Dreaming In Chinese
Mandarin Lessons In Life, Love, And Language
The author of Dreaming in Chinese, Deborah Fallows spent the last few years absorbing the culture, the politics, and the people of China to offer talks that give a refreshingly different take of the world’s next superpower. Unlike many observers, she shed her Western preconceptions, and relied on her background in linguistics to grasp the enormity of Chinese life through language.
While writing Dreaming in Chinese, Deborah Fallows’s approach allowed her to understand many of the idiosyncrasies that confound the West when interacting with the Chinese. As the New York Times Sunday Book Review says, “Fallows presents the common Chinese viewpoint,” adding that she “sticks to her own experiences and observations, which make her book all the more valuable.”
“You don’t have to know Mandarin to be captivated by Deborah Fallows’s Dreaming in Chinese...[she] shows us that the cultural implications of those words teach us about each other.”— O Magazine
A Harvard graduate with a PhD in Linguistics, Fallows is also the author of A Mother’s Work, which deals with child-rearing in the working-mom age. She most recently worked in research and polling for the Pew Internet Project. Fallows’s writing on women, education, work, and travel has appeared in, among others, The Atlantic Monthly, National Geographic, and Newsweek.

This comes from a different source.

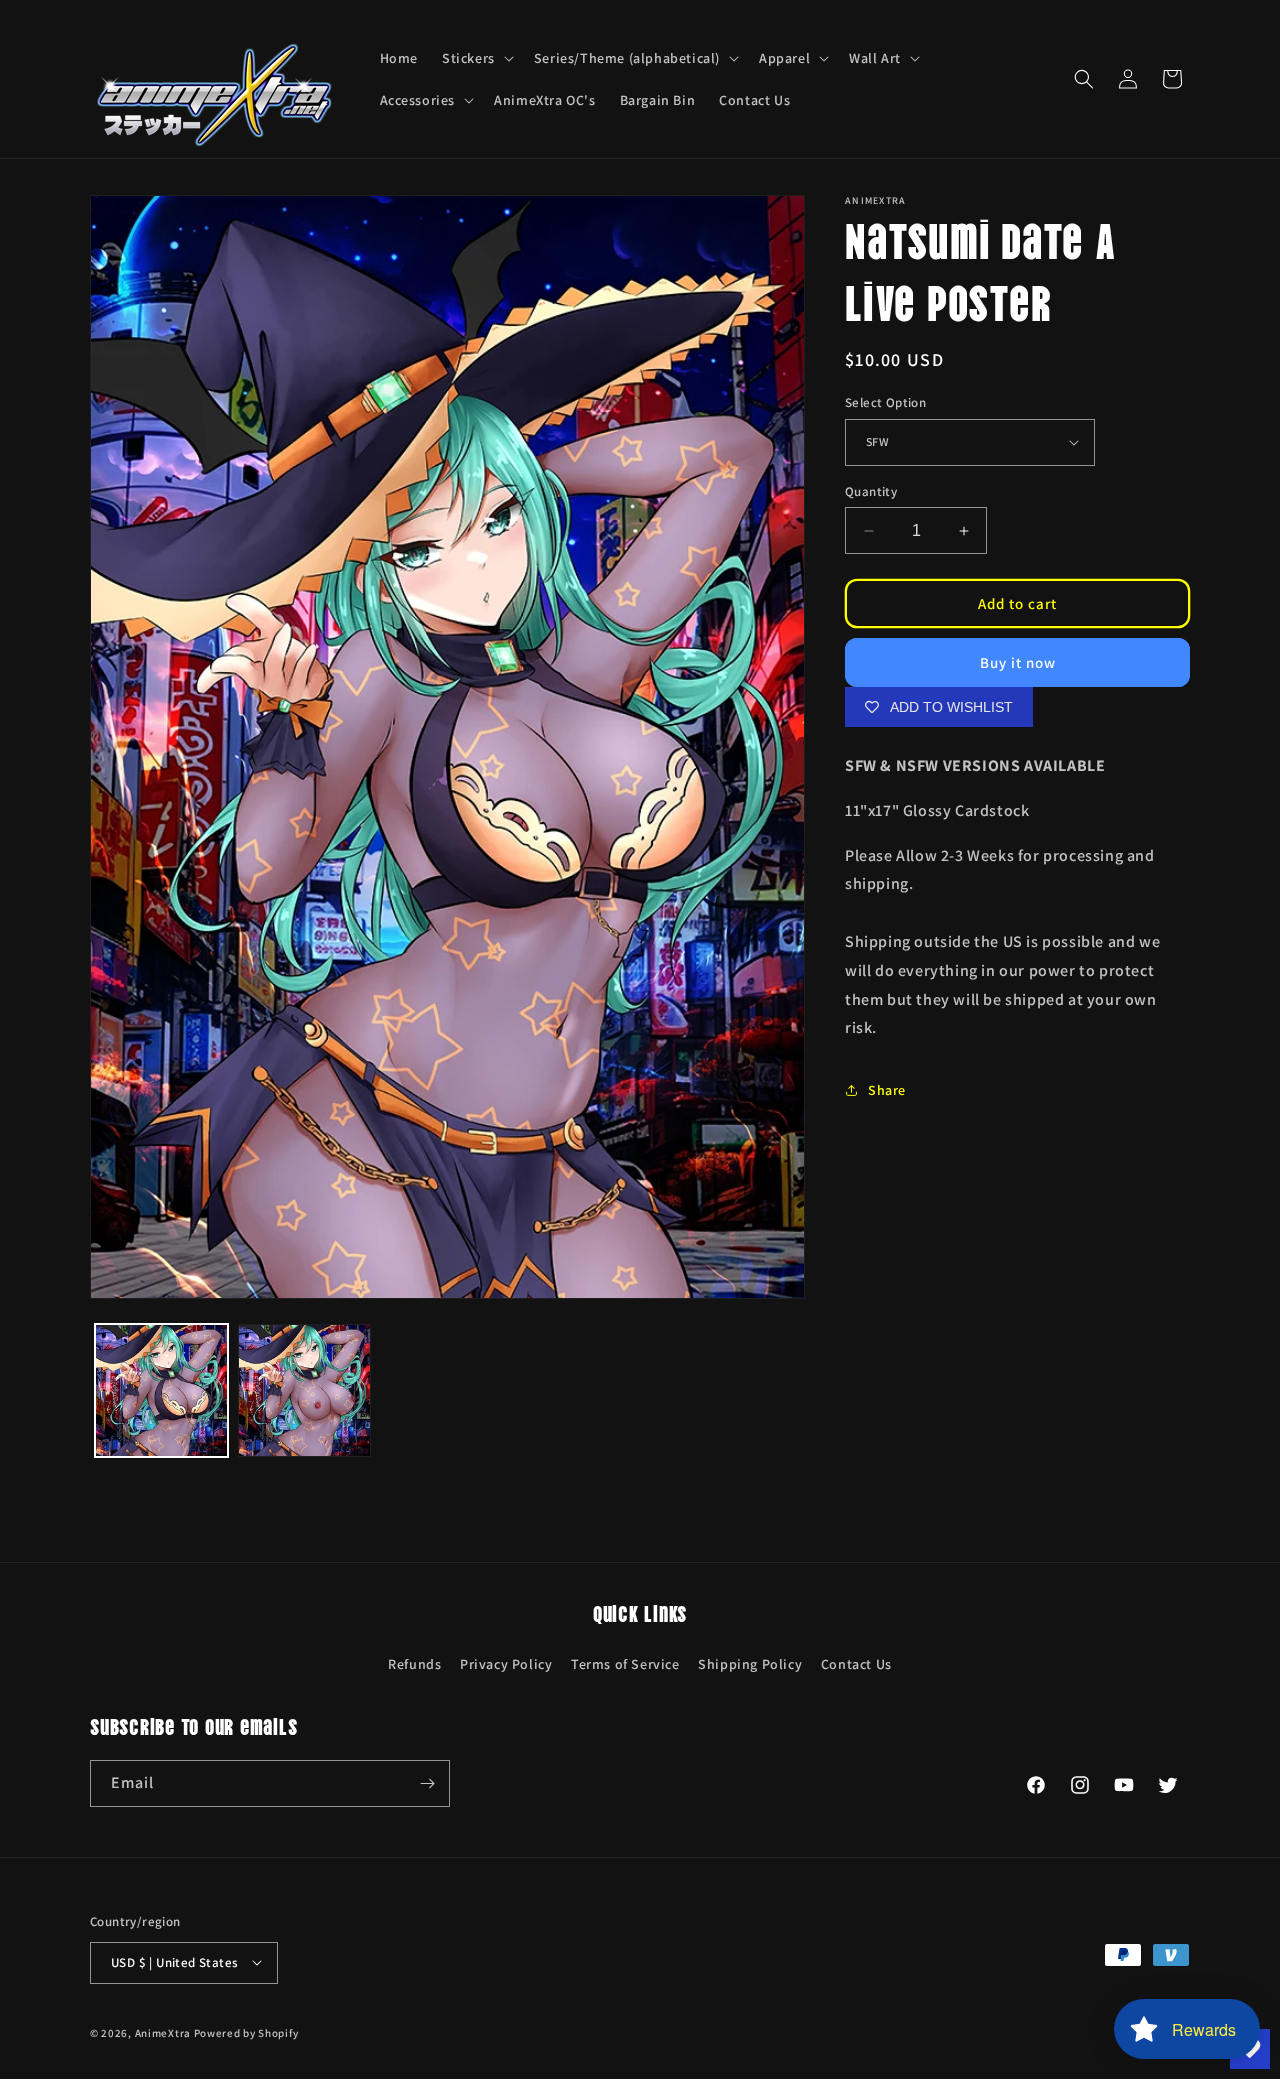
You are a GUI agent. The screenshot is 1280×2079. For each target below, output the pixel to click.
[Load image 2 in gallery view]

Using her experience as a trained linguist and a new student of Chinese, Deborah Fallows shows how simple words, phrases, or bits of the grammar of the Chinese language can become windows to understanding much of the Chinese culture—their sense of romance, humor, protocol, personal relationships, and interest in foreigners, to name a few. Why, for example, does abrupt language in Chinese actually signal a closeness between friends, rather than impolite behavior? Or why do the Chinese have such trouble saying "I love you" to the ones they love the most? With fluid grace and on-the-ground experience, Fallows provides a necessary human perspective on an emerging superpower that many in the West still struggle to comprehend.
American universities welcome international students for their diversity, perspective, and experience. Today, with growing numbers and nationalities of foreign students, campus dynamics are rapidly shifting. The new, young melting pot brings both advantages and challenges. What does it mean, for example, that there are suddenly 100,000 Chinese students, who have grown up with a largely pop-culture introduction to America and who are met by a western student body that is mostly unfamiliar with them and their country? How can the university community—faculty, staff and students of all sorts—get behind the change to understand the growing pains and pleasures? How can they help steer change in the best, positive directions toward a story of academic, social, and personal success? Fallows uses her first-hand experiences of living around the world to help scrutinize our own impressions of each other, and to move toward a more inclusive, generous context for living and working with one another.